No one really knows when a new chief will be appointed'.

Chennai: To be precise, 54 days have passed since firebrand Tamil Nadu Congress president E.V.K.S Elangovan resigned after the poor showing in the May 16 Assembly elections.

The faction-ridden party unit is still without a head. The All India Congress Committee, which has shown keen interest in appointing office bearers to even district committees in distant Assam and Uttarakhand, seems comfortable enough being in the Intensive Care Unit (ICU) of Tamil Nadu politics even 50 years after it was forced out of power.

If the AICC was finding it difficult to fill the void left by Mr Elangovan, widely credited for preventing a vertical split in the Tamil Nadu Congress after one of its senior leaders G.K. Vasan revived the Tamil Maanila Congress, the factional feud for which the state unit has been famous in the last few decades and former Union finance minister P. Chidambaram throwing his hat in the ring made things even tougher for the high command.

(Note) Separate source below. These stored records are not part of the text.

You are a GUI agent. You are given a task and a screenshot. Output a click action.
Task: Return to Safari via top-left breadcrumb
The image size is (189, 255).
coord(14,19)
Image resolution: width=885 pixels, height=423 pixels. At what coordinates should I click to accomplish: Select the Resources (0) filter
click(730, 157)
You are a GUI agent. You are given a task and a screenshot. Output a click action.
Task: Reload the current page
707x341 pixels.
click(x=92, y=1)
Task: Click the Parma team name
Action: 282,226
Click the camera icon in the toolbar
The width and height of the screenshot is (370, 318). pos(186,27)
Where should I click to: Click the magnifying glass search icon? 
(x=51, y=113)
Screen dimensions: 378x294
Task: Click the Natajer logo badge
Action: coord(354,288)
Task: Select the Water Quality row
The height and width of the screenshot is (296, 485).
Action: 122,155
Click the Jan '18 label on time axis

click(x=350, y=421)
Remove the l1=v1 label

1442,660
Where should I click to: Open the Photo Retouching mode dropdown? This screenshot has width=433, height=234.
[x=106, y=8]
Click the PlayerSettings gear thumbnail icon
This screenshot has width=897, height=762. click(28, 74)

The result: none in the AICC, including general secretary Mukul Wasnik who is supposed to ratchet pressure on the high command, is interested in cleaning up the mess the Tamil Nadu Congress has landed itself in. Tamil Nadu Congress leaders feel none in the AICC is interested in putting pressure on the high command to have a new leader soon, despite the fact that the local body elections are just two months away. Though the Congress would cling on to the DMK, party leaders say they need a TNCC president to get things going in the state unit. “How can we function headless for eternity? No one really knows when a new chief will be appointed?” a senior Tamil Nadu Congress leader told Deccan Chronicle.

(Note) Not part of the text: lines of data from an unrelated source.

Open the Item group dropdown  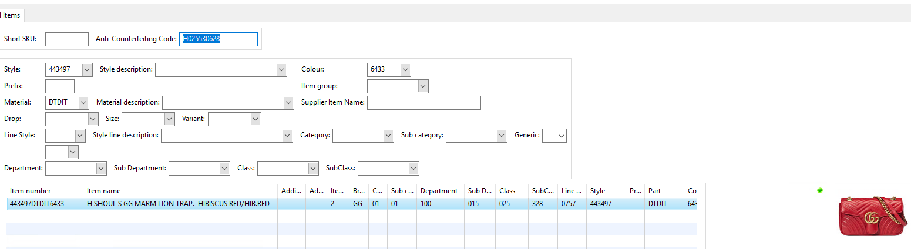tap(423, 86)
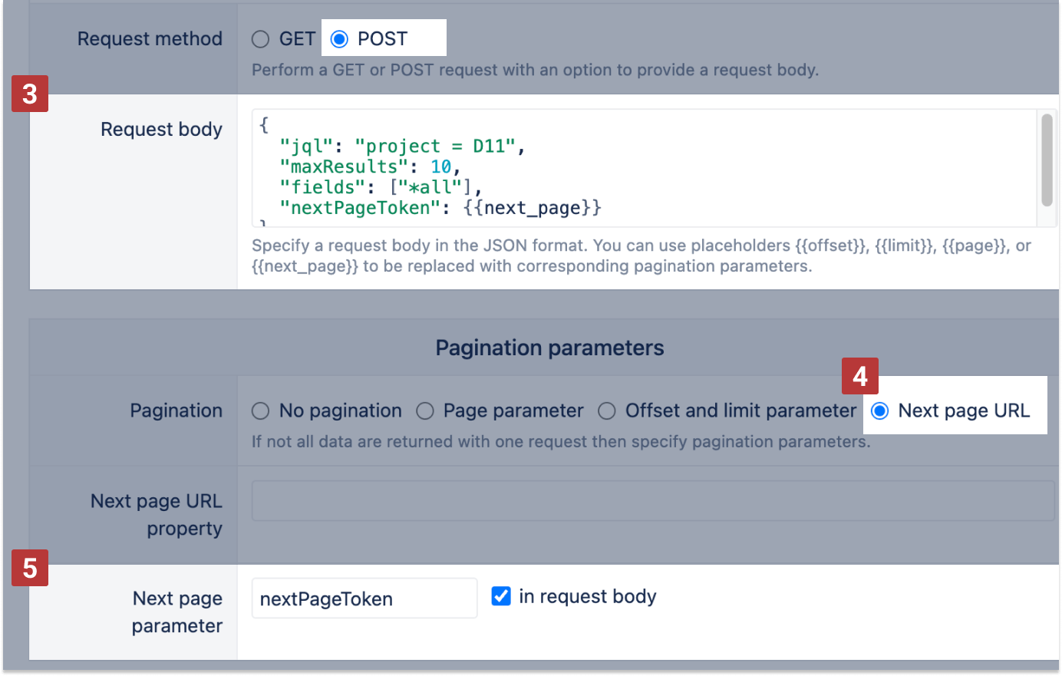Click the Request method label
The width and height of the screenshot is (1062, 676).
150,39
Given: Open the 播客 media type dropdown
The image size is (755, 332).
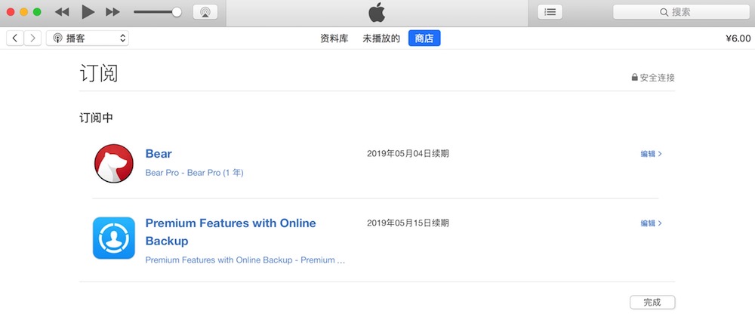Looking at the screenshot, I should tap(88, 38).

There was a flurry of activity at the AICC a fortnight after Mr Elangovan resigned with leaders of all factions camping in New Delhi and lobbying for the ‘top post’. Even Congress president Sonia Gandhi and Rahul Gandhi seemed quite interested in filling the post immediately, but all efforts seem to have gone in vain when Mr Chidambaram suddenly entered the fray, sources in the AICC said.

“The high command was preoccupied with UP and other states and now Madam (Sonia Gandhi) has taken ill. Also, it looks like the high command is taking its time to convince Mr Chidambaram that heading a state unit was below his stature since he has served as Union finance and home minister and was one of the party’s top leaders in the Rajya Sabha,” a senior leader in the know-how told Deccan Chronicle. AICC leaders feel Mr Chidambaram should not be confined to one state since the party is banking on seniors like him to take on the Narendra Modi Government at the national level.

Highly placed sources said the Congress was veering towards announcing as the successor to Mr Elangovan the AICC Secretary S Thirunavukarasar, who had his political grooming in Dravidian parties, but backed out since there was intense opposition to him being named for the post. “Almost all factions agreed that either Sudharsana Natchiappan or Peter Alphonse could head the TNCC.

But there has been no movement from there,” another leader in AICC said.
The long delay in finding a successor to Mr Elangovan has not gone down well with the second rung leaders who accuse the party high command of “step-motherly” treatment towards Tamil Nadu. “Why there is no interest? Probably this was for the first time that birth anniversary of K Kamaraj was observed by the TNCC without a president. Why such an attitude? There is no dearth of leadership in the Tamil Nadu Congress and the high command could have easily found someone in two months,” a senior office bearer of the TN Congress said, speaking on condition of anonymity.

Another leader said the high command should appoint either Mr Natchiappan or Mr Alphonse since both of them have been “loyal” Congress workers and know state politics and nuances very well. “Congress would be well off in the state if one of them becomes TNCC president,” the leader said.

The party has been out of power since 1967, when it lost badly to the then fledgling DMK, and has been playing the second fiddle to Dravidian majors since then, resulting in steady decline of its vote bank in the past few years.